For those of us who were cynical about the government’s pandemic response as it was unfolding in real time – as I was – the Daily Telegraph’s ‘lockdown files’ confirm our worst suspicions. Judging from the revelations in the 100,000+ WhatsApp messages from Matt Hancock’s phone that Isabel Oakeshott has handed to the newspaper, the then-Health Secretary’s decisions were driven as much by a desire to shore up his own political reputation as they were by medical considerations.
To be fair to Hancock, the medical advice often changed from one moment to the next and wasn’t always consistent, as these messages reveal. The overall impression left by the ‘lockdown files’ is that the government wasn’t ‘following the science’, as Hancock and others claimed – not because the scientific advice was clear and they were ignoring it, but because there was no such thing as ‘the science’. We were in uncharted waters and no one really had a clue what to do, including the government’s scientific advisors.
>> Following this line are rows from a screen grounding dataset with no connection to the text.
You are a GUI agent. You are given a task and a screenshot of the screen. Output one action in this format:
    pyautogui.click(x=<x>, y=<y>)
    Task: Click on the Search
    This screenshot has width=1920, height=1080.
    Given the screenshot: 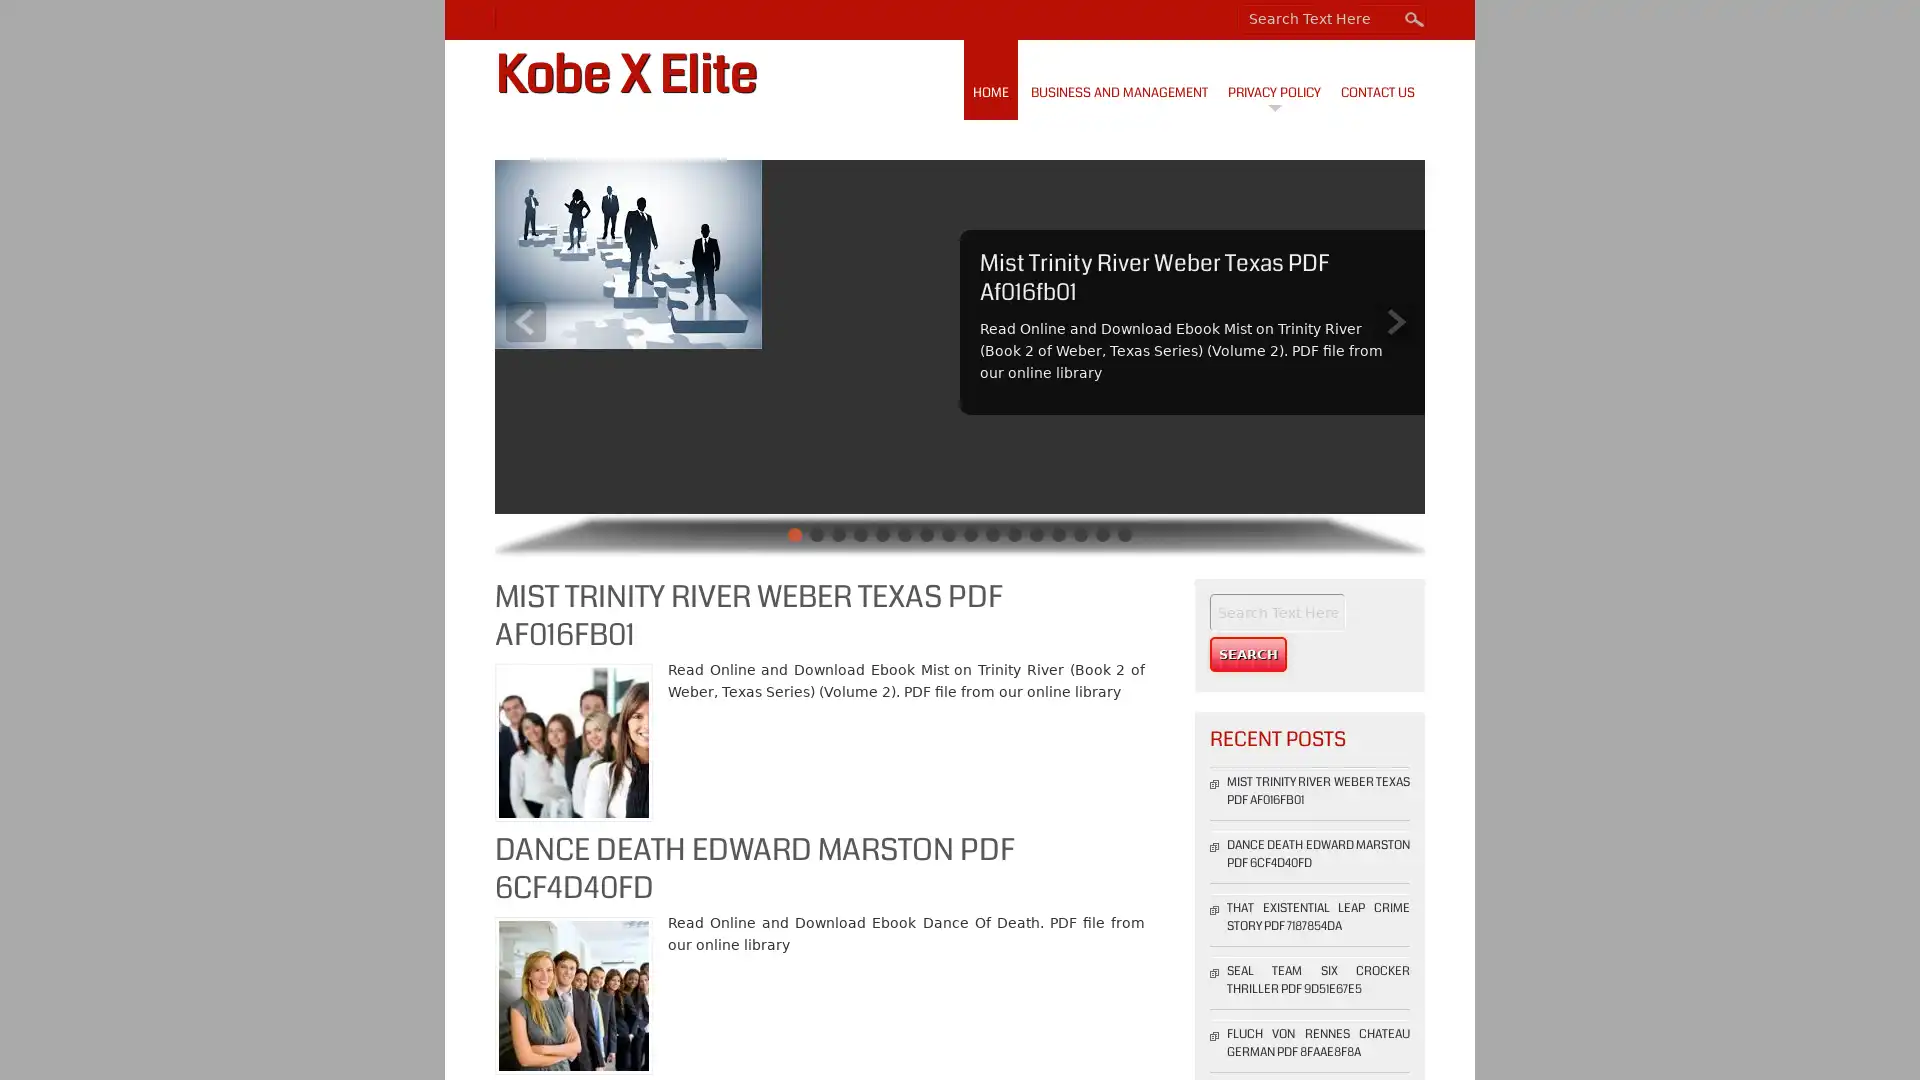 What is the action you would take?
    pyautogui.click(x=1247, y=654)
What’s unforgivable is that the government imposed policies it knew would cause widespread suffering, such as banning people from visiting their dying relatives in hospitals and care homes, without really knowing whether they would save lives. As Hancock’s WhatsApp messages make clear, such measures were often imposed because the government wanted to be seen to be doing something – anything – rather than admit the truth, which is that it was completely out of its depth.
So far, the Daily Telegraph’s revelations, based on its filleting of the 2.3 million words in the WhatsApp messages, don’t look good for Hancock. They include:
- He rejected Chris Whitty’s advice on 14 April 2020 to test all people going into English care homes, introducing guidance that only made testing mandatory for those being transferred from hospitals.